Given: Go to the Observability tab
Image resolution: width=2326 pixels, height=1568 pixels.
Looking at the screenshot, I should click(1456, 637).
...
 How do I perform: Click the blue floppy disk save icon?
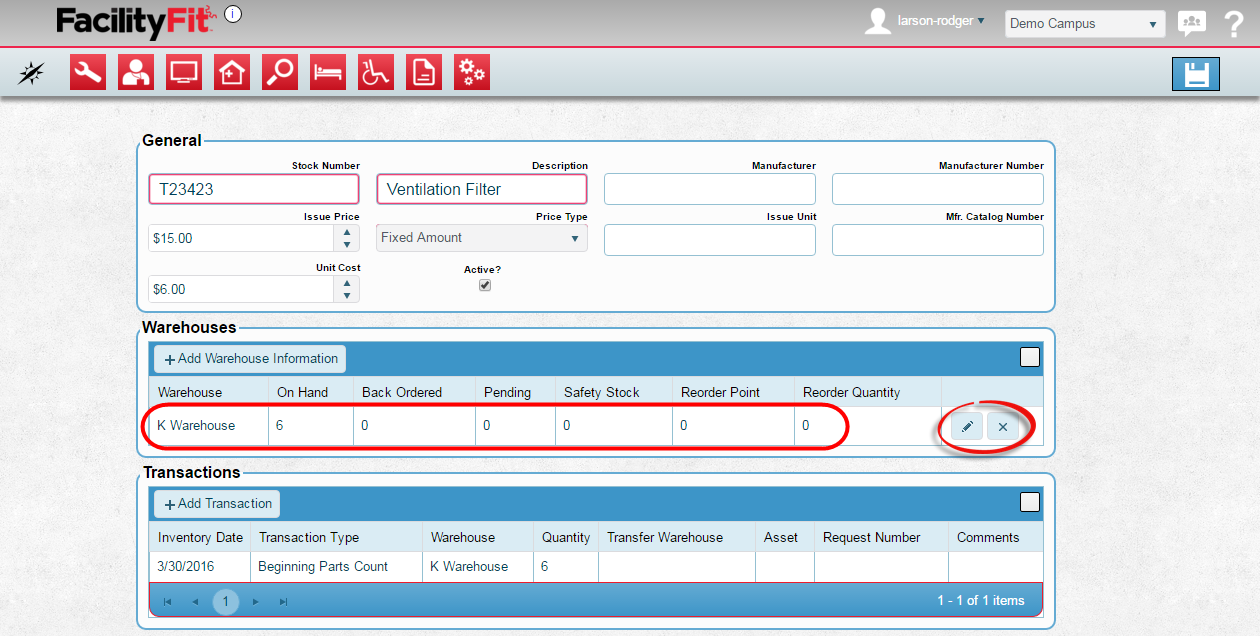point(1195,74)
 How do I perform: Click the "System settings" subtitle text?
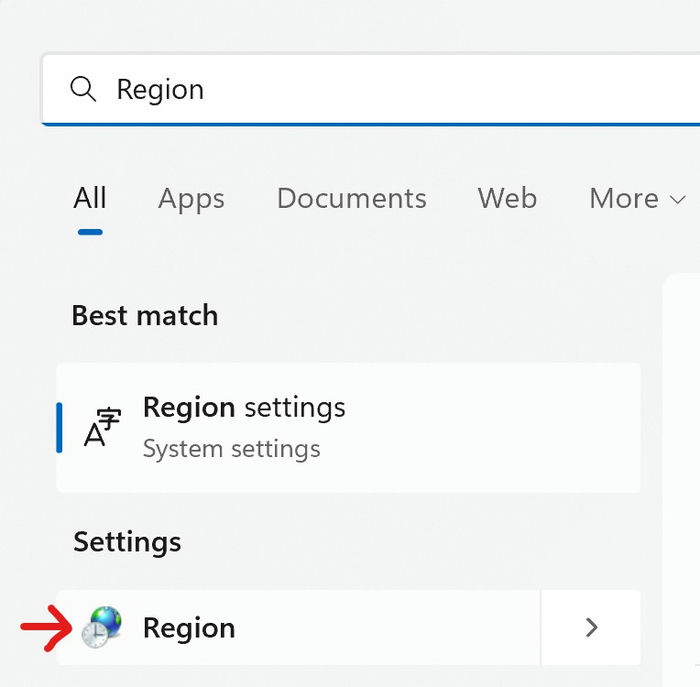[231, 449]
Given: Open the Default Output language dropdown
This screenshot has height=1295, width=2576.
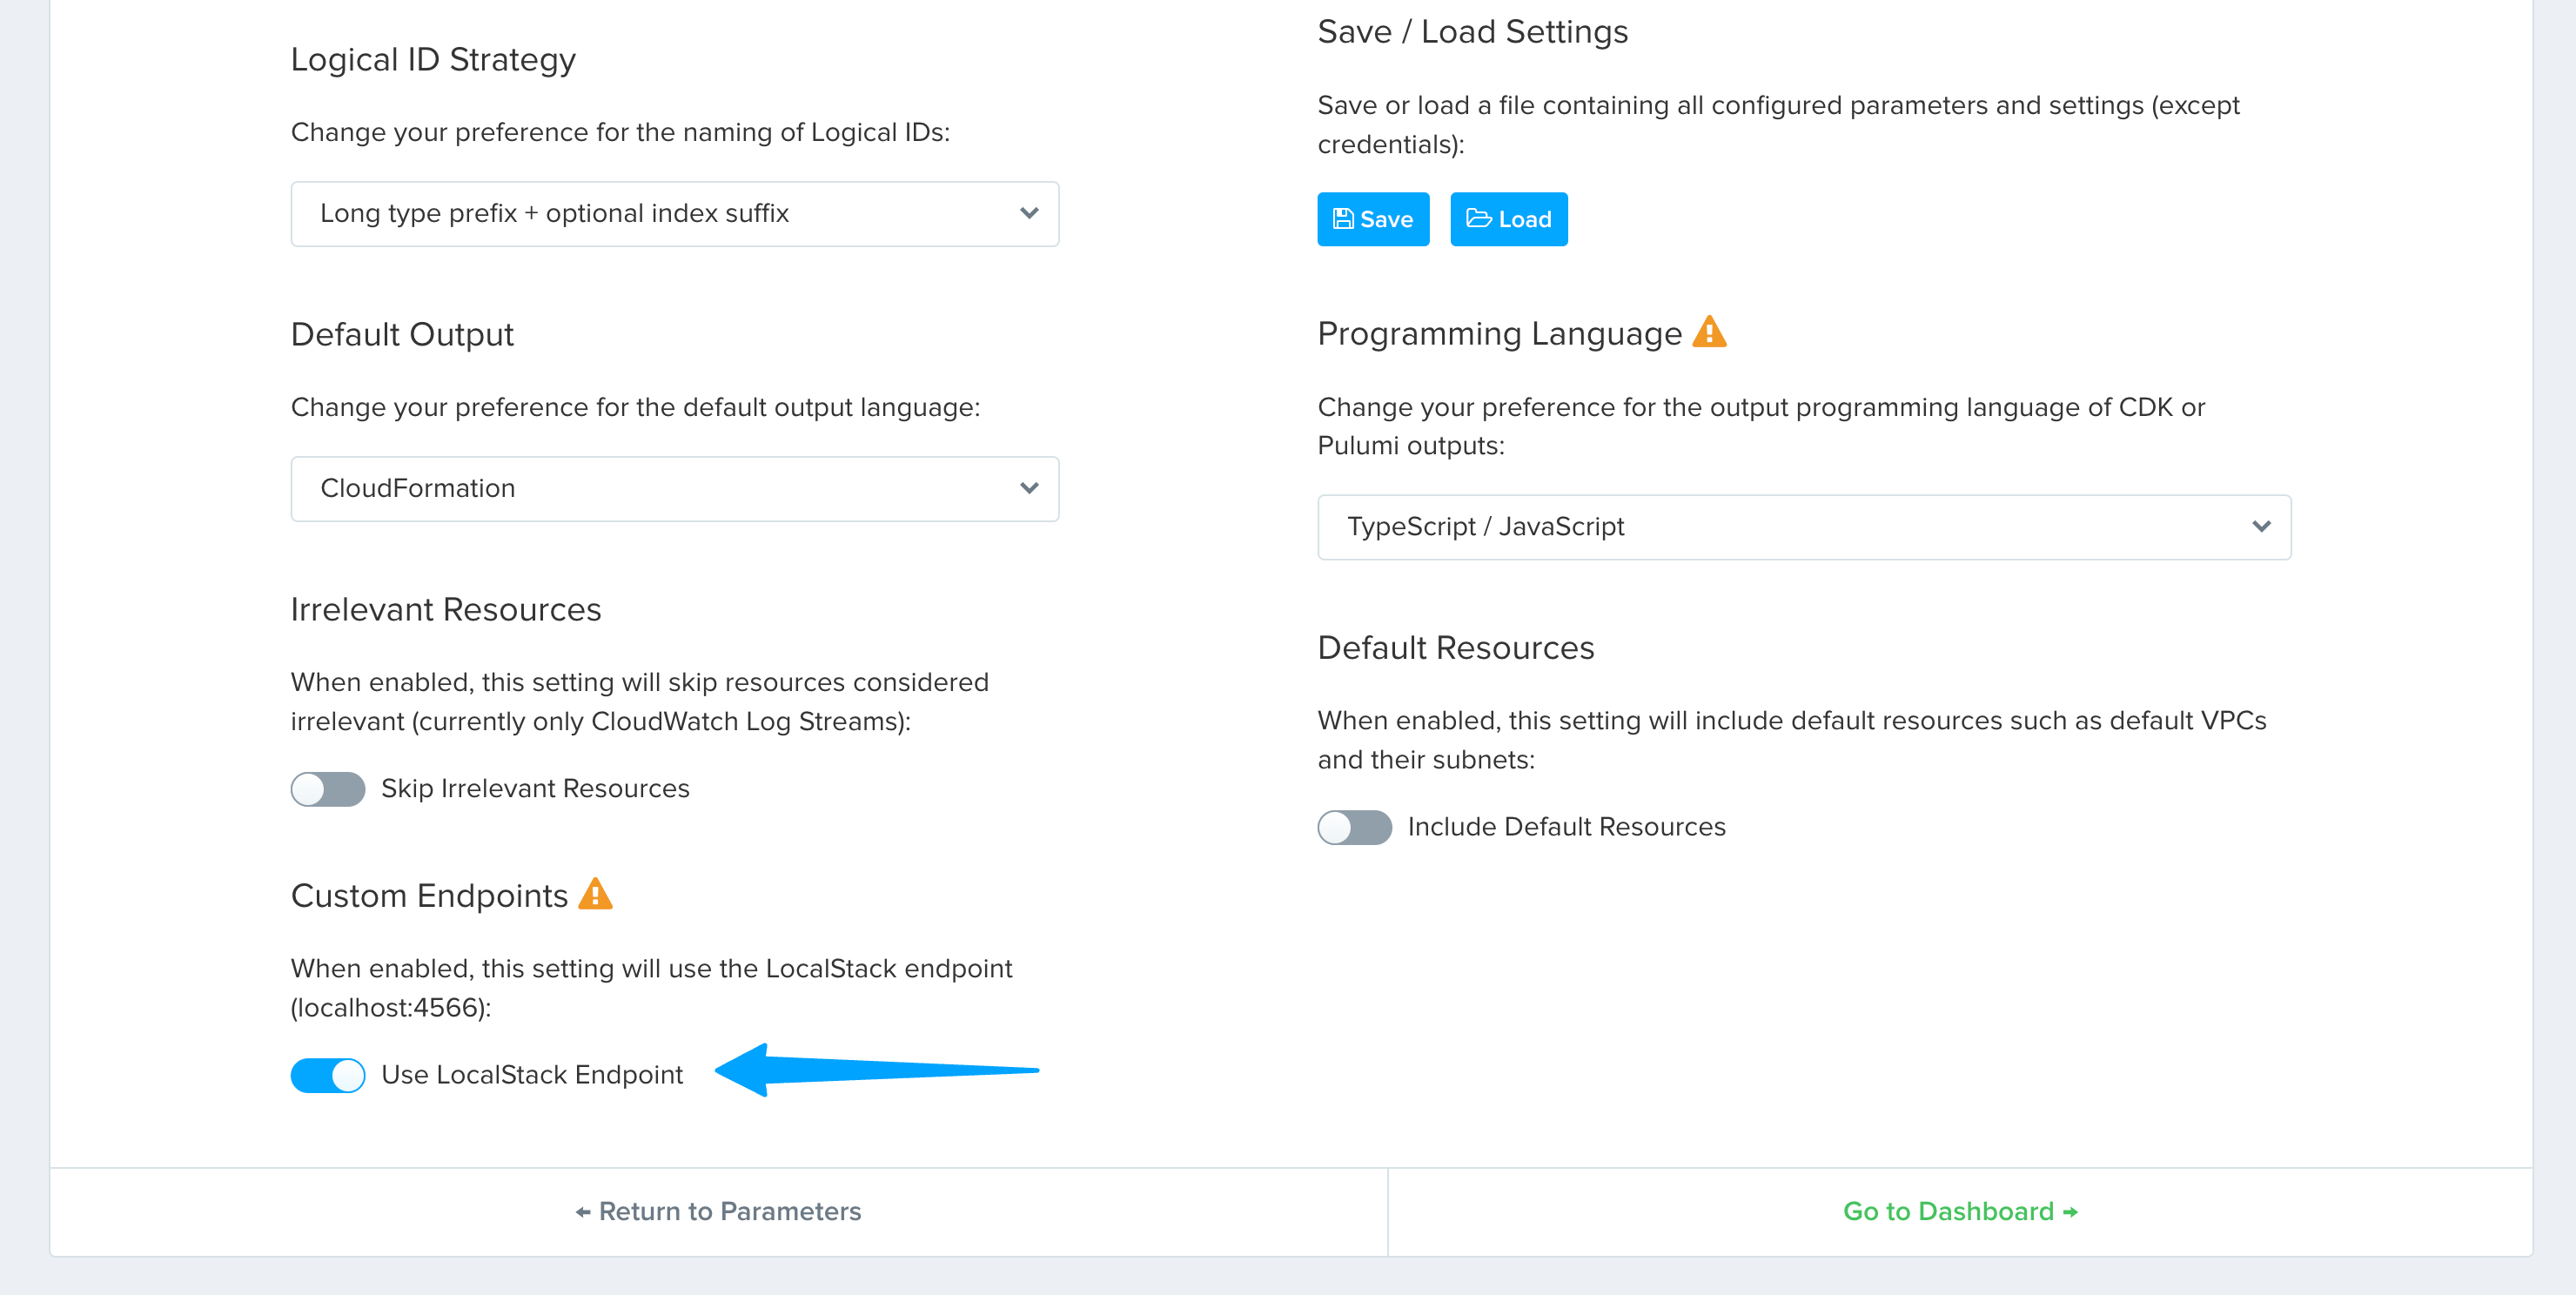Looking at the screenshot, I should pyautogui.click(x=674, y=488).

**The request:** Copy out the entries from the line with "Given: Go to the Observability tab" up to and including the line with "Looking at the screenshot, I should click(1456, 637).".

**Written response:**
Given: Go to the Observability tab
Image resolution: width=2326 pixels, height=1568 pixels.
Looking at the screenshot, I should click(1456, 637).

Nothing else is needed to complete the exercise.